Une étude qui vient de paraître dans le Canadian Journal of Psychiatry rappelle que le cannabis et les médicaments psychoactifs ne font pas toujours bon ménage. En effet, des chercheurs de la Faculté de pharmacie et du Centre de recherche du CHU de Québec – Université Laval et leurs collaborateurs montrent que les personnes autorisées à consommer du cannabis médical courent plus de risques d'intoxication par médicaments psychoactifs. De plus, elles sont plus susceptibles d'avoir des troubles mentaux ou comportementaux liés à l'utilisation de médicaments ou d'autres produits psychoactifs tels que l'alcool ou les drogues.

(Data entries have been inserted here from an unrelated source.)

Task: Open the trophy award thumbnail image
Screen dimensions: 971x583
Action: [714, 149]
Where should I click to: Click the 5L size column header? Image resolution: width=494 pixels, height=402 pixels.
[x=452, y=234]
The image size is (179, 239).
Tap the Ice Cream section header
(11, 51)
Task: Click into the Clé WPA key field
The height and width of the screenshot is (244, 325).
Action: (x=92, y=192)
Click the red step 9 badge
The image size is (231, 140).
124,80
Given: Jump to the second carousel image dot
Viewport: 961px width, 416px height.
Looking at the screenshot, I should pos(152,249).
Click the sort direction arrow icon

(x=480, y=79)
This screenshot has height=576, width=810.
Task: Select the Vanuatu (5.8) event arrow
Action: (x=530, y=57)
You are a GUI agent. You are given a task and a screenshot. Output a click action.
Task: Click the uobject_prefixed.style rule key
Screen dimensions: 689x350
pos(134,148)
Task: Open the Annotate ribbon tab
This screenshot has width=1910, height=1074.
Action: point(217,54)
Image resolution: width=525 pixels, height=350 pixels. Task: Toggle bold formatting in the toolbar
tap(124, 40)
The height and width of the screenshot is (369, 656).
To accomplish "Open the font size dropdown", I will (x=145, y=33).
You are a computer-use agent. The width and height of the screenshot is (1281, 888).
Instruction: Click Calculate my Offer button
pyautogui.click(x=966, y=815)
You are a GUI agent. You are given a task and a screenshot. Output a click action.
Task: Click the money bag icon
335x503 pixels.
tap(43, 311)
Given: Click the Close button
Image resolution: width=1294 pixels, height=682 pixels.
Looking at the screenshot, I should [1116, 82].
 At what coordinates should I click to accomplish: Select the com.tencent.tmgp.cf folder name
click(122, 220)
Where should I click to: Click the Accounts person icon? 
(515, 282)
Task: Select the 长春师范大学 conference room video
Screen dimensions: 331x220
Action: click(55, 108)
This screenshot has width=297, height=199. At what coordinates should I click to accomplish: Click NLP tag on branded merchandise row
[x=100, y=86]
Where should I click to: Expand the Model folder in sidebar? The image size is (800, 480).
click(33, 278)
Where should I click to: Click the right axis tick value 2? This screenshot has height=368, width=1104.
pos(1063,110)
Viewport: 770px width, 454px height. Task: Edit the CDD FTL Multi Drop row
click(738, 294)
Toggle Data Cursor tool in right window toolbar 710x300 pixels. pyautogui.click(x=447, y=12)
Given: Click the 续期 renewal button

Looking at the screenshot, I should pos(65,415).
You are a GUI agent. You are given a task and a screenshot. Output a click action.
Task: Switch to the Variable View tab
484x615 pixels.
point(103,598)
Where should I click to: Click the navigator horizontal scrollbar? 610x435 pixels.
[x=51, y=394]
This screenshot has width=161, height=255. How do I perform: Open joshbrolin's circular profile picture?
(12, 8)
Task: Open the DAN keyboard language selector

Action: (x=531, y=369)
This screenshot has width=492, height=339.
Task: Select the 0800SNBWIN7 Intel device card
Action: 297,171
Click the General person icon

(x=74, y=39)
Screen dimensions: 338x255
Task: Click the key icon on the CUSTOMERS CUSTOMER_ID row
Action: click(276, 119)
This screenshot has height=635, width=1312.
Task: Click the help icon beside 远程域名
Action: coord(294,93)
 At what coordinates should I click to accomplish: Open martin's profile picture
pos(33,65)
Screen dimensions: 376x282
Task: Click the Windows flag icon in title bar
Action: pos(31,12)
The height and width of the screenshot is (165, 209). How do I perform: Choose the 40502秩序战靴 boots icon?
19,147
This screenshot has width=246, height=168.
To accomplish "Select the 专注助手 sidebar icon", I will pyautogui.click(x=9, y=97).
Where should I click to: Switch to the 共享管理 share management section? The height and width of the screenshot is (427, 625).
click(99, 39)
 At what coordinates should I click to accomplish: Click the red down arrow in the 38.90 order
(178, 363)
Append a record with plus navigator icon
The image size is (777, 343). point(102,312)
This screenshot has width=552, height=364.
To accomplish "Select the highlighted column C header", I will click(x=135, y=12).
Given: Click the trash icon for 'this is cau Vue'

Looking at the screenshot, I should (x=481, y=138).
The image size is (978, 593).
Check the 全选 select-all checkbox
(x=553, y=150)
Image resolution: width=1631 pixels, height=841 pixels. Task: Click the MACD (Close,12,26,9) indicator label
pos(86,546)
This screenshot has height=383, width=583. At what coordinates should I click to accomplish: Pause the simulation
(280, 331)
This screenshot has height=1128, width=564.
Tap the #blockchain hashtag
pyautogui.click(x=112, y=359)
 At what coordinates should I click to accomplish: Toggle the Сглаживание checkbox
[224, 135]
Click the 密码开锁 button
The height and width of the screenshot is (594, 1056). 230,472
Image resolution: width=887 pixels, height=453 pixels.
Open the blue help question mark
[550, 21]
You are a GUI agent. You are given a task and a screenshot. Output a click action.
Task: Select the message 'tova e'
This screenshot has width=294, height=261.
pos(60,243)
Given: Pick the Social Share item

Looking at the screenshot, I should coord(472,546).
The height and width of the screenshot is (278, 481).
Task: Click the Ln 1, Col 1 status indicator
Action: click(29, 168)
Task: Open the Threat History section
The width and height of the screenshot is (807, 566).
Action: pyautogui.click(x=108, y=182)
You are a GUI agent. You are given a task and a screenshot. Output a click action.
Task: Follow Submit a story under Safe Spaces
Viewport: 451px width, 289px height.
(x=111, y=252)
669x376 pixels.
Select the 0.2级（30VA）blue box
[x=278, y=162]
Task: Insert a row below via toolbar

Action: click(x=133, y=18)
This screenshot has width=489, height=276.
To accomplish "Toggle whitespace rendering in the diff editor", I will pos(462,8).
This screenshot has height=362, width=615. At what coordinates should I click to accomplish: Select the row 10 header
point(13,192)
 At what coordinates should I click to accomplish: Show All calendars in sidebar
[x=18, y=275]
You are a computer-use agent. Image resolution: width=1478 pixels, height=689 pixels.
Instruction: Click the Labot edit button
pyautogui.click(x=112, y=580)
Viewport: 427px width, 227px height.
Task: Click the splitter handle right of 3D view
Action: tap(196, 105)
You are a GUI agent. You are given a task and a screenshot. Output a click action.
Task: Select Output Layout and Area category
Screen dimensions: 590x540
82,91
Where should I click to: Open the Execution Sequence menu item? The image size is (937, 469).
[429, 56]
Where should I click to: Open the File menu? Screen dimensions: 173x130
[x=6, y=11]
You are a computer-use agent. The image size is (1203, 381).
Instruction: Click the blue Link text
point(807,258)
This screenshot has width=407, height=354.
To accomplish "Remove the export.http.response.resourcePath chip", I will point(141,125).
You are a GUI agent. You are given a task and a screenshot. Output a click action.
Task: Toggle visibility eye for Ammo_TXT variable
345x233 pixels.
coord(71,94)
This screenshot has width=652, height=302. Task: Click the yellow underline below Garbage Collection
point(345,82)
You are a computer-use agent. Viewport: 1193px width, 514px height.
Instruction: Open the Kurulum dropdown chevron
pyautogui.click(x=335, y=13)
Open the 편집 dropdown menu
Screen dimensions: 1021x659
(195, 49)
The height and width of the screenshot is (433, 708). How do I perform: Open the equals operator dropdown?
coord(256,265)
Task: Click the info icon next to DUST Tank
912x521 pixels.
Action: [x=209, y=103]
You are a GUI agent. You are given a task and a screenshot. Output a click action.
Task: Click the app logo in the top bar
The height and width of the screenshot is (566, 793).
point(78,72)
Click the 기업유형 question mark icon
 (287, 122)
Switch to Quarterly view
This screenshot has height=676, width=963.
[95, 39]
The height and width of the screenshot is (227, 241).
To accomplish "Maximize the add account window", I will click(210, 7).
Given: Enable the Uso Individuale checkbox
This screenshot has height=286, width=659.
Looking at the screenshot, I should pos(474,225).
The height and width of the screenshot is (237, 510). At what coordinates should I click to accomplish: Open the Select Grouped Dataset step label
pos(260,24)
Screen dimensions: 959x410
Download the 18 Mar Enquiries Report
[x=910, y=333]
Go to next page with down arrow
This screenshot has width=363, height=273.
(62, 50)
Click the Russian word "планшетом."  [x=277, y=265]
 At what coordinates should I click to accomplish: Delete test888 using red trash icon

Les chercheurs arrivent à cette conclusion après avoir évalué le risque d'admission aux urgences ou d'hospitalisation pour ce type de problèmes chez 18 653 personnes détenant une autorisation de consommer du cannabis médical en Ontario. Pendant le suivi d'environ 8 mois, le risque d'intoxication s'est révélé 2,5 fois plus élevé chez ces personnes que chez 51 243 personnes qui avaient un profil similaire, mais qui ne prenaient pas de cannabis médical. Quant au risque de troubles mentaux ou comportementaux, il était 2,3 fois plus élevé dans le groupe de personnes autorisées à prendre du cannabis que dans le groupe témoin.
«En général, les personnes qui demandent une prescription pour du cannabis médical souffrent de douleurs chroniques, de troubles neurologiques ou de troubles psychiatriques, rappelle le premier auteur de l'étude, Arsène Zongo. Il y a donc une probabilité élevée qu'elles utilisent déjà des médicaments psychoactifs comme des opioïdes, des anxiolytiques ou des antidépresseurs. Leur risque d'intoxication ou de troubles mentaux ou comportementaux s'en trouve augmenté, notamment en raison des interactions possibles entre ces produits et le cannabis», analyse-t-il.
L'étude n'établit pas de lien de causalité entre le cannabis médical et les problèmes d'intoxication ou les troubles comportementaux attribuables à des substances psychotropes. Toutefois, elle invite à la prudence. «Les médecins qui travaillent en première ligne devraient porter une attention particulière au profil des patients qui font une demande de prescription pour du cannabis médical, rappelle le professeur Zongo. Ils devraient notamment vérifier les antécédents d'intoxication par médicaments chez ces personnes ainsi que leur état de santé mentale.»
Rappelons que les études scientifiques rigoureuses sur l'efficacité et la sécurité du cannabis médical sont encore peu nombreuses et que leurs conclusions ne sont pas nettes. Malgré l'absence de données probantes, le nombre d'utilisateurs de cannabis médical au Canada est passé de 24 000 en juin 2015 à plus de 292 000 en 2021.
L’étude parue dans le Canadian Journal of Psychiatry est signée par Arsène Zongo et Jihane El-Mourad, de l'Université Laval, Cerina Lee, Jason Dyck, Elaine Hyshka et Dean Eurich, de l'Université de l'Alberta, et John Hanlon, de l'Université de Toronto.